3
votes

As some form of experimentation, I am trying to define a very general logic for card games in Haskell. To guarantee the maximal level of abstraction, I define the following type class:

class (Monad m) => CardGame m where
    data Deck   m :: *
    data Card   m :: *
    data Player m :: *

    game :: m () -- a description of the game's rules 

    draw :: Deck m -> m (Card m)             -- top card of deck is drawn
    pick :: Deck m -> Player m -> m (Card m) -- player selects card from a deck
    -- so on and so forth

This class is very satisfying to me because it leaves open what cards will be used (e.g. tarot card, French suited, German suited, etc.), who the players are, etc., and what kind of underlying monad the game should be run into.

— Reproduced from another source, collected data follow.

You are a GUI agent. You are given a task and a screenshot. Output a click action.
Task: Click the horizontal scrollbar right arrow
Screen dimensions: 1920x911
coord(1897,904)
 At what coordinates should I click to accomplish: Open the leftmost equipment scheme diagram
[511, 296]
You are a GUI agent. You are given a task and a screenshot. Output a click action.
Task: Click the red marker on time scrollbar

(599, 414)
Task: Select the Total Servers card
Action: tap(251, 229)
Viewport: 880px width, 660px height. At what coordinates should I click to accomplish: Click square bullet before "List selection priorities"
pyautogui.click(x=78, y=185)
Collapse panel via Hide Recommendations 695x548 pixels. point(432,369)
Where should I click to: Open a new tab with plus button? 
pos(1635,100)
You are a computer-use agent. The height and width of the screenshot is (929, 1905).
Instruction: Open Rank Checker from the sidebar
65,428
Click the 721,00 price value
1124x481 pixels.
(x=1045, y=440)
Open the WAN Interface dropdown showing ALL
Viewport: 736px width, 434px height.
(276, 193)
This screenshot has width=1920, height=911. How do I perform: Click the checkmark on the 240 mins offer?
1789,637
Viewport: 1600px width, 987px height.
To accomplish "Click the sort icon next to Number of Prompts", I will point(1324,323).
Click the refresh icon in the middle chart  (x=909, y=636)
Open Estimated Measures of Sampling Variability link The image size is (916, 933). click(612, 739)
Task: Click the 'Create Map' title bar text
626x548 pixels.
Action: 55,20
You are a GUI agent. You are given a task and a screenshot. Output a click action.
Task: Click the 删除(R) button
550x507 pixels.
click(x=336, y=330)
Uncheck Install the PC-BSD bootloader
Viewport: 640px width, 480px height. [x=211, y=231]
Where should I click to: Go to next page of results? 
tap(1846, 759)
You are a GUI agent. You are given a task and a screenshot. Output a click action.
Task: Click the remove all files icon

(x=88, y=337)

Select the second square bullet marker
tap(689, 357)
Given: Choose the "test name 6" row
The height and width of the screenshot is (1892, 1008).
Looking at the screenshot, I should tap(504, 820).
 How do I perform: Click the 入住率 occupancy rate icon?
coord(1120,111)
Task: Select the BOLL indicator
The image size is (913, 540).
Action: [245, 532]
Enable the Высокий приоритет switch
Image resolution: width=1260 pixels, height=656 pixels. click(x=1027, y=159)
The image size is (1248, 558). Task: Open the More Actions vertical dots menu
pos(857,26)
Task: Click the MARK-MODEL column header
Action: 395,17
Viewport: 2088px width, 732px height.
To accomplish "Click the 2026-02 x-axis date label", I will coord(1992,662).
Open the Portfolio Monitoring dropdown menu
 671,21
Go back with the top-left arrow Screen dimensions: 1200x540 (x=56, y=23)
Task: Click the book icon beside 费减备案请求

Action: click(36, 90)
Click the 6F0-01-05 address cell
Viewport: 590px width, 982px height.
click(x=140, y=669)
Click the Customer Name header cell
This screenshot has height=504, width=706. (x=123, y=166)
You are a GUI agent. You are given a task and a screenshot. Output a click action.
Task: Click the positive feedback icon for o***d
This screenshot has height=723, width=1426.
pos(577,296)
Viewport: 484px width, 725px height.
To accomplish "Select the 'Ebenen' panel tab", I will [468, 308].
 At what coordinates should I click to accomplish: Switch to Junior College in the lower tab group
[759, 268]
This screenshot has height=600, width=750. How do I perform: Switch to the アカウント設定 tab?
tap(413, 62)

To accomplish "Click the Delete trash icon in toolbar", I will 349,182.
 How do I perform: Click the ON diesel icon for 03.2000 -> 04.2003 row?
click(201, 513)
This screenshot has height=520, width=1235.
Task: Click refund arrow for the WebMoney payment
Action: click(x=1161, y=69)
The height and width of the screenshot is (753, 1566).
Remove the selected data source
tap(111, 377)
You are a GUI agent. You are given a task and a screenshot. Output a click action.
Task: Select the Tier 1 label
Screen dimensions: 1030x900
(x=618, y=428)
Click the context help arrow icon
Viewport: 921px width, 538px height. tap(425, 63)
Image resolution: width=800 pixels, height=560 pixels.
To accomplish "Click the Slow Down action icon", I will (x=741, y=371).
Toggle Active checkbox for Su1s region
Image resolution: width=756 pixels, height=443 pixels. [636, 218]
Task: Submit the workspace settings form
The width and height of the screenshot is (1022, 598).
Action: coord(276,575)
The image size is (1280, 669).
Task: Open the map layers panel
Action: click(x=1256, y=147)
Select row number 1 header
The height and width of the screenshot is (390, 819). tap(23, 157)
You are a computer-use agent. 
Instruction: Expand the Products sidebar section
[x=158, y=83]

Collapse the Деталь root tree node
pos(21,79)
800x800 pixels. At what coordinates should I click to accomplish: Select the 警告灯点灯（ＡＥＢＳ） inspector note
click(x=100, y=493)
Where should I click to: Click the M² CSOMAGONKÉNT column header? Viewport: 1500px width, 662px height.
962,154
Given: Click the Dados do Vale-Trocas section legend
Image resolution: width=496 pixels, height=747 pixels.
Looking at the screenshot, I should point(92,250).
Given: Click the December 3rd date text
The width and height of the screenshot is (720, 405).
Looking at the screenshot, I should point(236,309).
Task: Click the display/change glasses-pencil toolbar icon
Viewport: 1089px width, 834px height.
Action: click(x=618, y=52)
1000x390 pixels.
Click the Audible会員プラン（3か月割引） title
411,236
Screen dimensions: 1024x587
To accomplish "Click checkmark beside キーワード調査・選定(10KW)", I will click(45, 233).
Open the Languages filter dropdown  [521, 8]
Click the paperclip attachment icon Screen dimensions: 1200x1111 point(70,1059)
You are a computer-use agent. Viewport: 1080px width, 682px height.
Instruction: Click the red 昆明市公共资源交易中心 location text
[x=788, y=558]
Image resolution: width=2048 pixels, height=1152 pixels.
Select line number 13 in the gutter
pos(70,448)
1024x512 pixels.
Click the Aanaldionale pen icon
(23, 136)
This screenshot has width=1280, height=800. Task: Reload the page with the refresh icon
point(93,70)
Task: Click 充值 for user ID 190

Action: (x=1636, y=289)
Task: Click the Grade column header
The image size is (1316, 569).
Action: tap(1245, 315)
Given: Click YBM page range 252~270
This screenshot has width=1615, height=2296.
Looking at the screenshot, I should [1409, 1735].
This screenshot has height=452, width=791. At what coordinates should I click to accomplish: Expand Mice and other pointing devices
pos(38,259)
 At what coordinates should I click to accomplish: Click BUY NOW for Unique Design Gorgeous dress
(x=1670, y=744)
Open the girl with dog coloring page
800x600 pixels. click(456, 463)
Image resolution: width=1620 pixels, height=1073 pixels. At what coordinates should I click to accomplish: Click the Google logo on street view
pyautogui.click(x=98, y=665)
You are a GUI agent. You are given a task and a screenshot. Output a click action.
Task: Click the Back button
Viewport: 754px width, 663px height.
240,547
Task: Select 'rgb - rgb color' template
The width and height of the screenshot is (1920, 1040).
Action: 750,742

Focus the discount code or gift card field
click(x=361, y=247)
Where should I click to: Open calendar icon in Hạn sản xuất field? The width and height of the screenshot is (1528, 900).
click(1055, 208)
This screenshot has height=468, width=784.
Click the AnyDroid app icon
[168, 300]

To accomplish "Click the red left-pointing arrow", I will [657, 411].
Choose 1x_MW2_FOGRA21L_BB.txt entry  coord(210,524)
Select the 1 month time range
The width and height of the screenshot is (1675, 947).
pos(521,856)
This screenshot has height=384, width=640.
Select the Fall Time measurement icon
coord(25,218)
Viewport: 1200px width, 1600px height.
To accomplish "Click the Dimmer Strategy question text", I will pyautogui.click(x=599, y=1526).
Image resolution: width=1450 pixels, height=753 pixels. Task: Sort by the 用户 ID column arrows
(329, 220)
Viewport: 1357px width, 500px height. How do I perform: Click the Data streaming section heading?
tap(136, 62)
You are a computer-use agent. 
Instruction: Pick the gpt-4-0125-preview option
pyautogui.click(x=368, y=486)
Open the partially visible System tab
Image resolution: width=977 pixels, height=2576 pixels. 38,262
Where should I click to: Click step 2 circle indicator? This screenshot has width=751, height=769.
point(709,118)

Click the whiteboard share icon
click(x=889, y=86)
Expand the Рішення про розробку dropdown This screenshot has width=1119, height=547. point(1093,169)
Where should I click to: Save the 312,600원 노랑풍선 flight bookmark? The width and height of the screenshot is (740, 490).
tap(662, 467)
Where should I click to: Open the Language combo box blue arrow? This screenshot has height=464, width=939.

Now suppose I want to define War-like card games. These games are played between two players, each player receiving one deck, on a French-suited card game but there are many variants of the game itself so I can't specify ahead of time what the exact rules will be (i.e. the instantiation of game) How can I partially specialize the type class above? The compiler gets upset at the following:

data Suit   = Heart | Diamond | Spade | Club
data Value  = Number Int | Jack | Queen | King 
data FrenchSuited = Card Suit Value


class (Game m) => War m where
    -- syntax error in the following line:
    data Card m = FrenchSuited -- any War-like game must be played on French-suited card
    deck1   :: Deck m
    deck2   :: Deck m
    player1 :: Player m
    player2 :: Player m

Do you see a way I can accomplish this?

PS: War-like games can be played with any type of cards really but it's just an example. I am more interested in how one can achieve the type of partial specialization of type classes I am after.

2

2 Answers

5
votes

You can't do that with data families: Card m must be a distinct type to Card m' for distinct m and m'. This is because data families are required to be injective, like regular type constructors.

At best, Card m and Card m' could be both isomorphic to FrenchSuited.

Type families, instead, do not have this injectivity restriction, but because of that they sometimes make type checking more subtle, requiring the user to solve some ambiguities in some way. That being said, you can require your type as follows:

{-# LANGUAGE TypeFamilies, AllowAmbiguousTypes #-}

class (Monad m) => CardGame m where
    type Deck   m :: *
    type Card   m :: *
    type Player m :: *

    game :: m () -- a description of the game's rules 

    draw :: Deck m -> m (Card m)             -- top card of deck is drawn
    pick :: Deck m -> Player m -> m (Card m) -- player selects card from a deck
    -- so on and so forth


data Suit   = Heart | Diamond | Spade | Club
data Value  = Number Int | Jack | Queen | King 
data FrenchSuited = Card Suit Value


class (CardGame m, Card m ~ FrenchSuited) => War m where
    deck1   :: Deck m
    deck2   :: Deck m
    player1 :: Player m
    player2 :: Player m

The Card m ~ FrenchSuited constraint forces type equality in the subclass.

0
votes

The initial question poses the data type classes question. But code already uses type families, data Deck m :: * inside type class requires/is a type family.

To keep things simple, you can use the type classes for Player, Card, Deck for initial prototyping to see how things would go, and it would keep the code simple. And as structure emerges to feel the pressure points, where structure requires more clever abstractions and you can move to the type families as you would see fit. But also this use of type families seems good right upfront.

Also do not forget that type classes/families can be "partially instantiated" (as the question sounds) with:

{-# MINIMAL funA | funB #-}

AKA you can include more/all into the class, but require minimally those definitions.